▶ [Supplied text]:
====================

Hi,

After looking into this a lot more, I’m still not closer to a solution or a root cause. For a while, I thought enabling debug logging for pppd (via the NM_PPP_DEBUG environment variable for NetworkManager) resolved the issue. However, it didn’t reliably. For the debug and non-debug case, I captured straces. In this particular instance, the debug-case didn’t show any problems re-establishing a connection after the connection and pppd was terminated while the non-debug case did. I have attached both straces. When looking at the straces, a couple of things seemed odd to me:

1. After the modem hangs up, the TTY is in a state where ioctls to the TTY return I/O errors. How is pppd supposed restore the termios settings when it’s hung up?
2. NetworkManager doesn’t wait to signal pppd with SIGTERM until pppd is in PHASE_DEAD, even though this should be happening. Ref https://github.com/paulusmack/ppp/issues/6#issuecomment-51176255
3. The termios flags present when pppd starts up differ for the debug/non-debug cases: c_iflags=0x5 vs 0x4 and c_lflags=0 vs 0x8a21. Why would that be the case? Doesn’t ModemManager set this up deterministically? Does it matter?

Besides that, my current working theory is that the problem is somehow caused by the periodic connection status check. If that detects a lost connection (+CGACT: 1,0) before pppd has terminated, it will emit the MM_PORT_CONNECTED notification which calls back to port_connected(). There, we try to re-acquire exclusive access to the TTY which will fail because pppd is still running. Afterwards, data_watch_enable starts to watch the TTY which immediately triggers with the modem hangup.

====================

▶ [Data excerpt]:
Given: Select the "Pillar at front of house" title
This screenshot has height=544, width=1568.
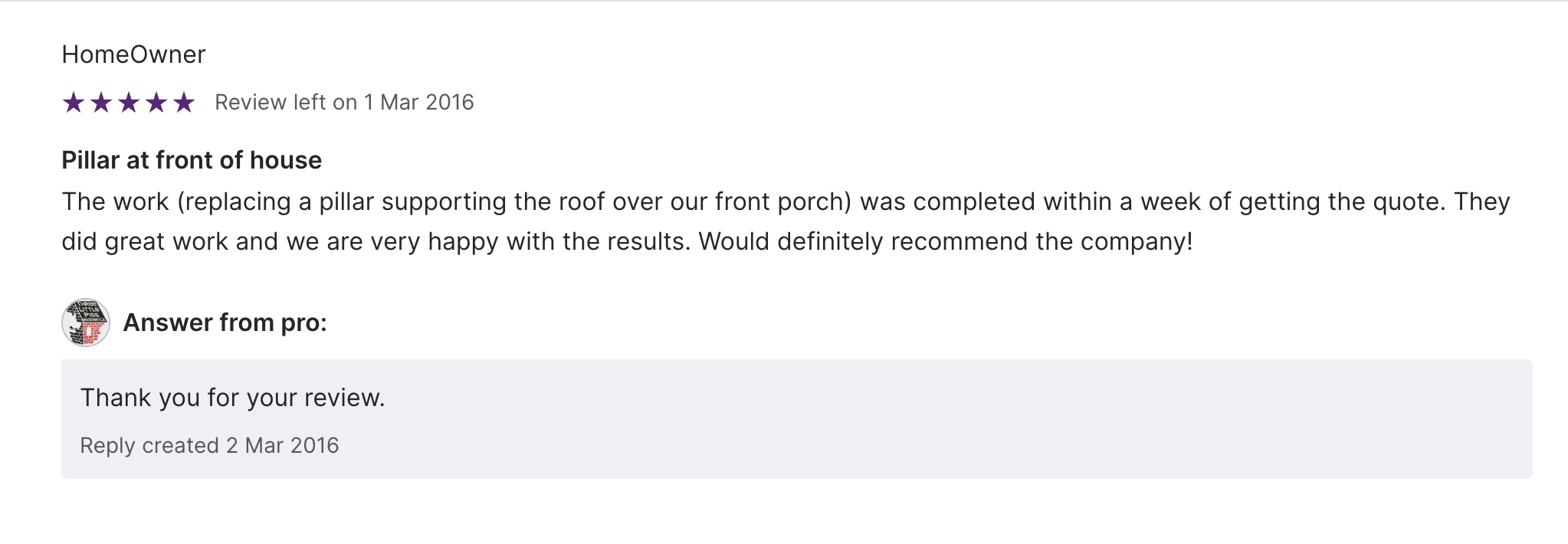Looking at the screenshot, I should click(192, 160).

====================

Please resume the forum post about pppd and ModemManager from the point where it stops. None of the lines are needed here.

Sven

Attachment: hhe0-pppd-strace-debug.gz
Description: GNU Zip compressed data

Attachment: hhe0-pppd-strace-nodebug.gz
Description: GNU Zip compressed data





On 24 Oct 2018, at 16:46, Sven Schwermer <s...@svenschwermer.de> wrote:

It looks like I celebrated prematurely. As soon as I disabled the debug-level logging for NetworkManager and ModemManager, the issue started to appear again. This tells me that there is some sort of race condition. I’ll look into this more but I’d appreciate if one of the maintainers could explain the desired/expected series of events when the peer hangs up and pppd terminates.

Thank you!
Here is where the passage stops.